Chèque syndical: pour la CGPME, ce serait une « erreur »

 PARIS, 20 octobre 2015 (AFP) – La CGPME, organisation patronale, s’est opposée mardi à la création d’un chèque syndical, une piste avancée par le Premier ministre Manuel Valls, estimant que faire payer la cotisation syndicale par l’employeur « serait une erreur ».

« Les salariés doivent pouvoir choisir librement d’adhérer ou non à une organisation syndicale » et « le gouvernement n’a pas à leur tenir la main aux frais de l’entreprise », a affirmé l’organisation patronale dans un communiqué.

La CGPME se dit « attachée à un dialogue social apaisé et constructif », mais « vouloir à tout prix faire rentrer les syndicats dans les TPE/PME par le biais, hier, des Commissions paritaires régionales », prévues dans la loi Rebsamen, « et demain, par le chèque syndical, consistant à faire payer par l’employeur la cotisation syndicale, serait une erreur ».

« Le versement de cotisations syndicales peut déjà permettre de bénéficier d’un crédit d’impôt sur le revenu », rappelle l’organisation patronale.

L’idée ne fait pas non plus l’unanimité dans le camp syndical.

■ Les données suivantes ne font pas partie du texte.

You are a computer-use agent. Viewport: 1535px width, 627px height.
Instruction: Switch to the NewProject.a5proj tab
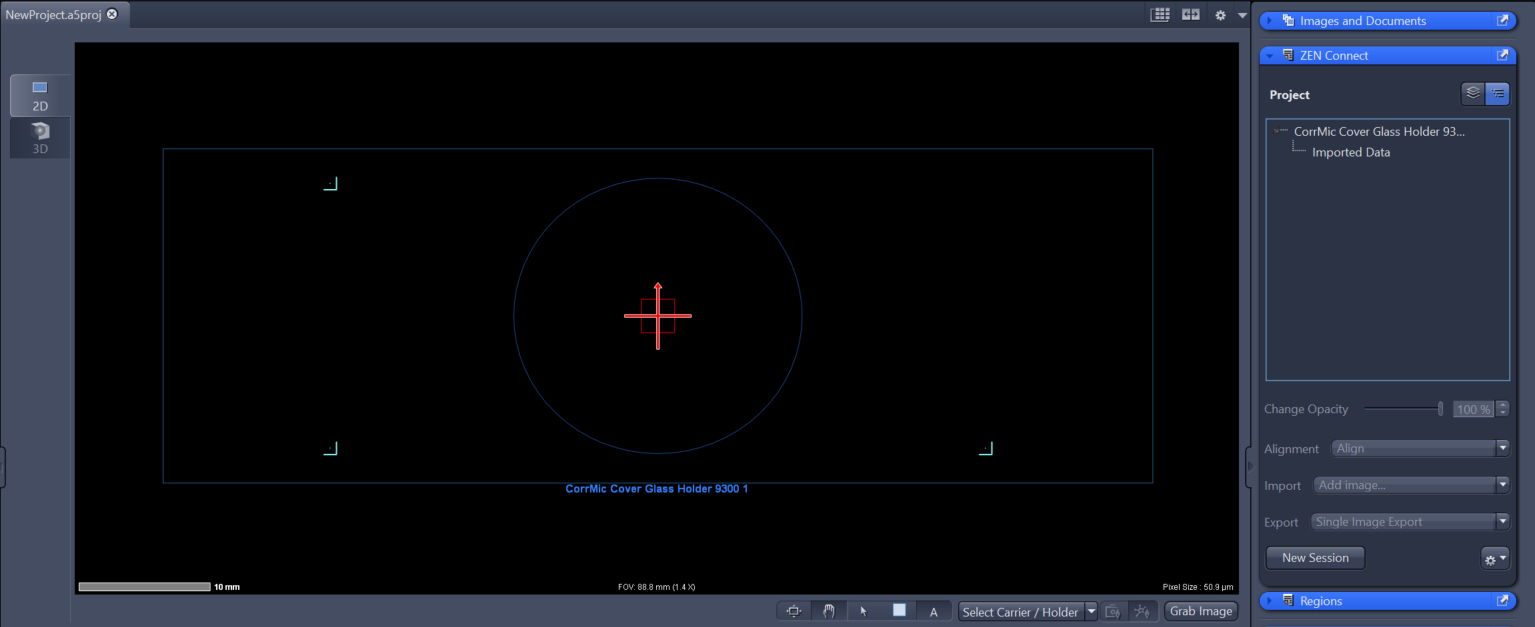coord(55,14)
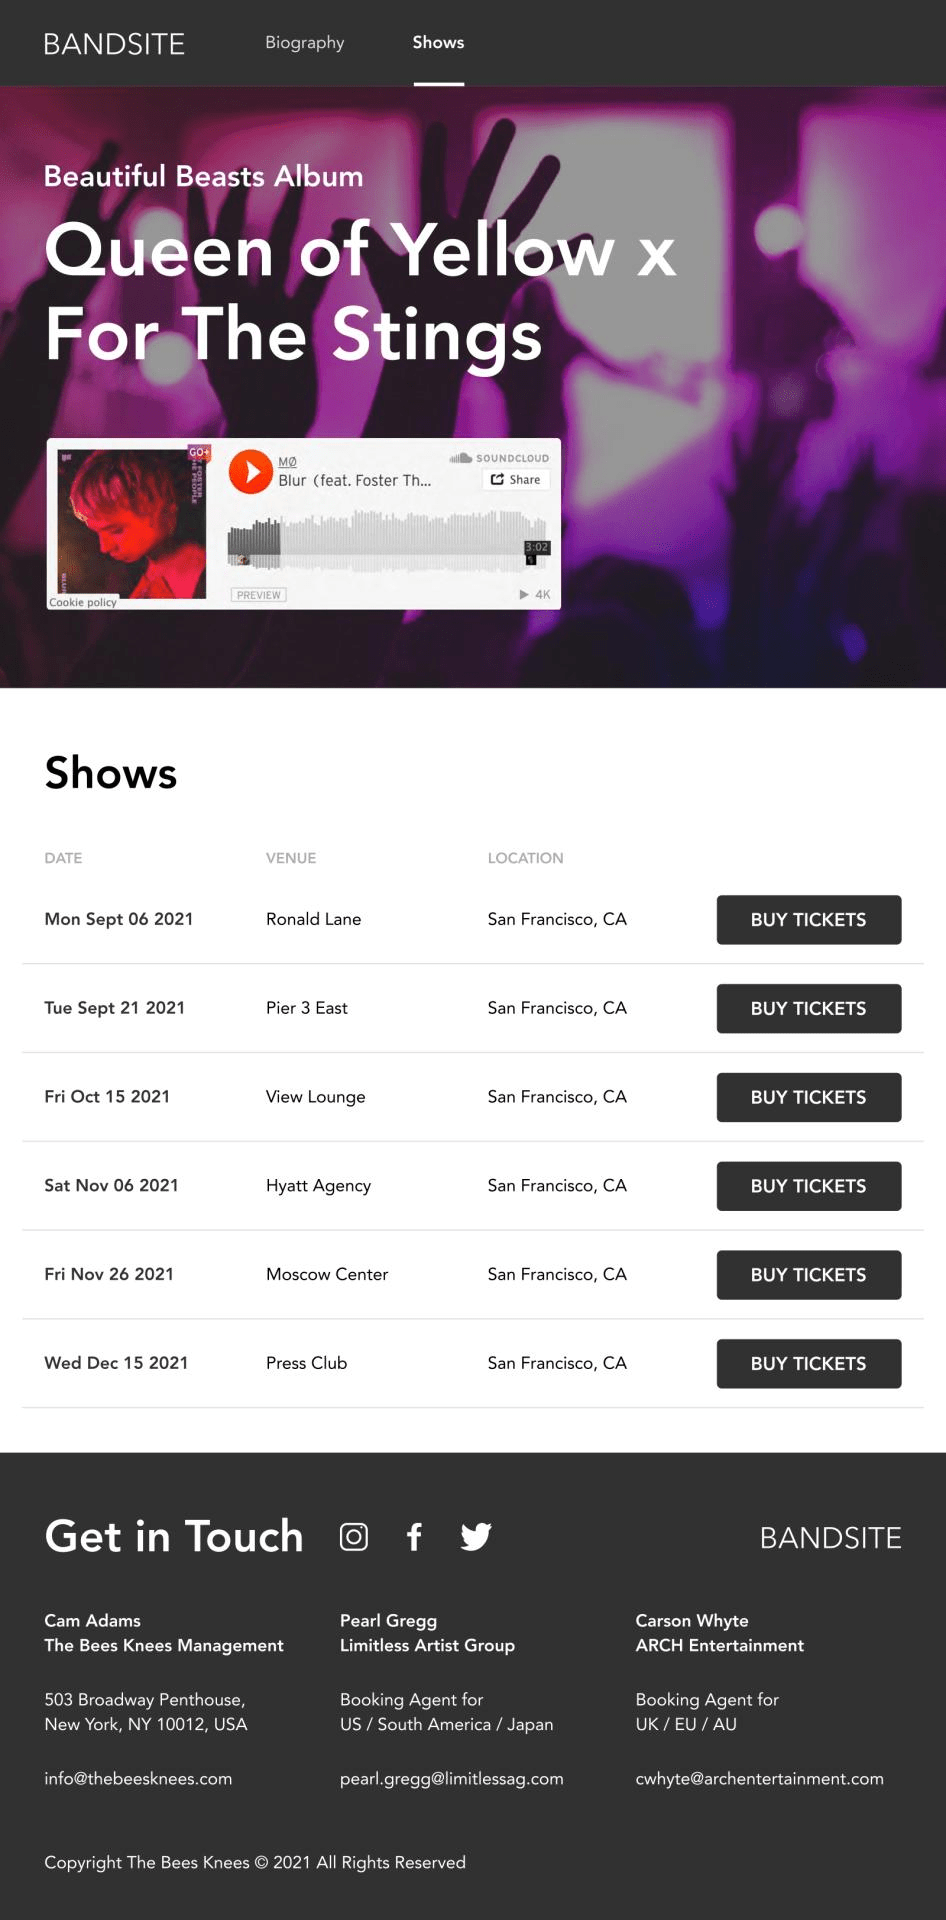Open the Biography tab
946x1920 pixels.
pos(305,42)
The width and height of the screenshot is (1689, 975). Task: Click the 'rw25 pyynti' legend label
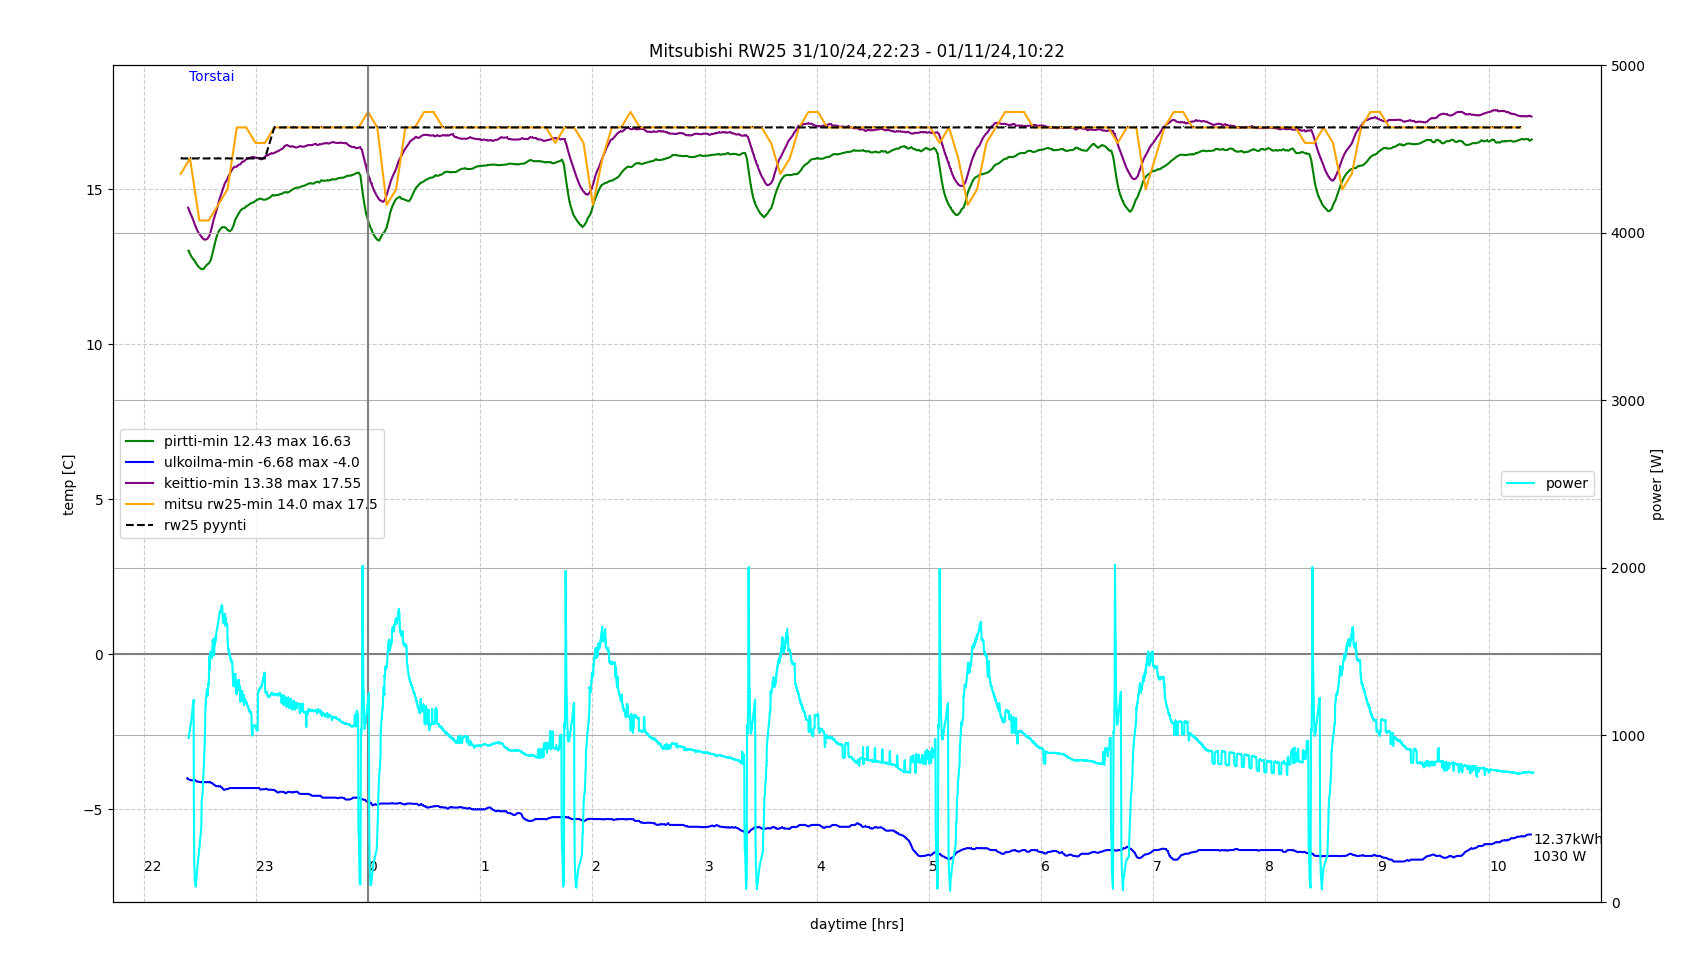pos(205,526)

« Nous sortir le chèque syndical, comme modernité, il pourra repasser le Premier ministre », a lancé Jean-Claude Mailly (FO) sur BFM Business mardi. « Ca fait 30 ans que ça existe et ça ne marche pas, ça donne même lieu à du trafic. »

A l’inverse, le leader de la CFDT, Laurent Berger, avait salué lundi cette idée, « une vieille revendication de la CFDT », qui permet une « contribution des employeurs à l’adhésion syndicale ».

Dans son discours de clôture de la conférence sociale lundi, le Premier ministre avait plaidé pour « une meilleure reconnaissance du fait syndical dans l’entreprise, y compris des moyens qui lui sont donnés ». « On ne peut se plaindre du trop peu d’adhérents dans les syndicats et ne pas donner les moyens aux syndicats d’accomplir leur mission » et « je pense par exemple au chèque syndical », avait-il dit.

De son côté, la ministre du Travail, Myriam El Khomri, a affirmé mardi que dans le cadre du projet de loi sur la réforme du droit du travail, qu’elle doit présenter début 2016, se pose aussi « la question de la formation, du temps laissé aux syndicats » et « le chèque syndical est une piste parmi d’autres ».

« La qualité des personnes qui vont mener la négociation est pour moi essentielle », a insisté la ministre sur France Inter.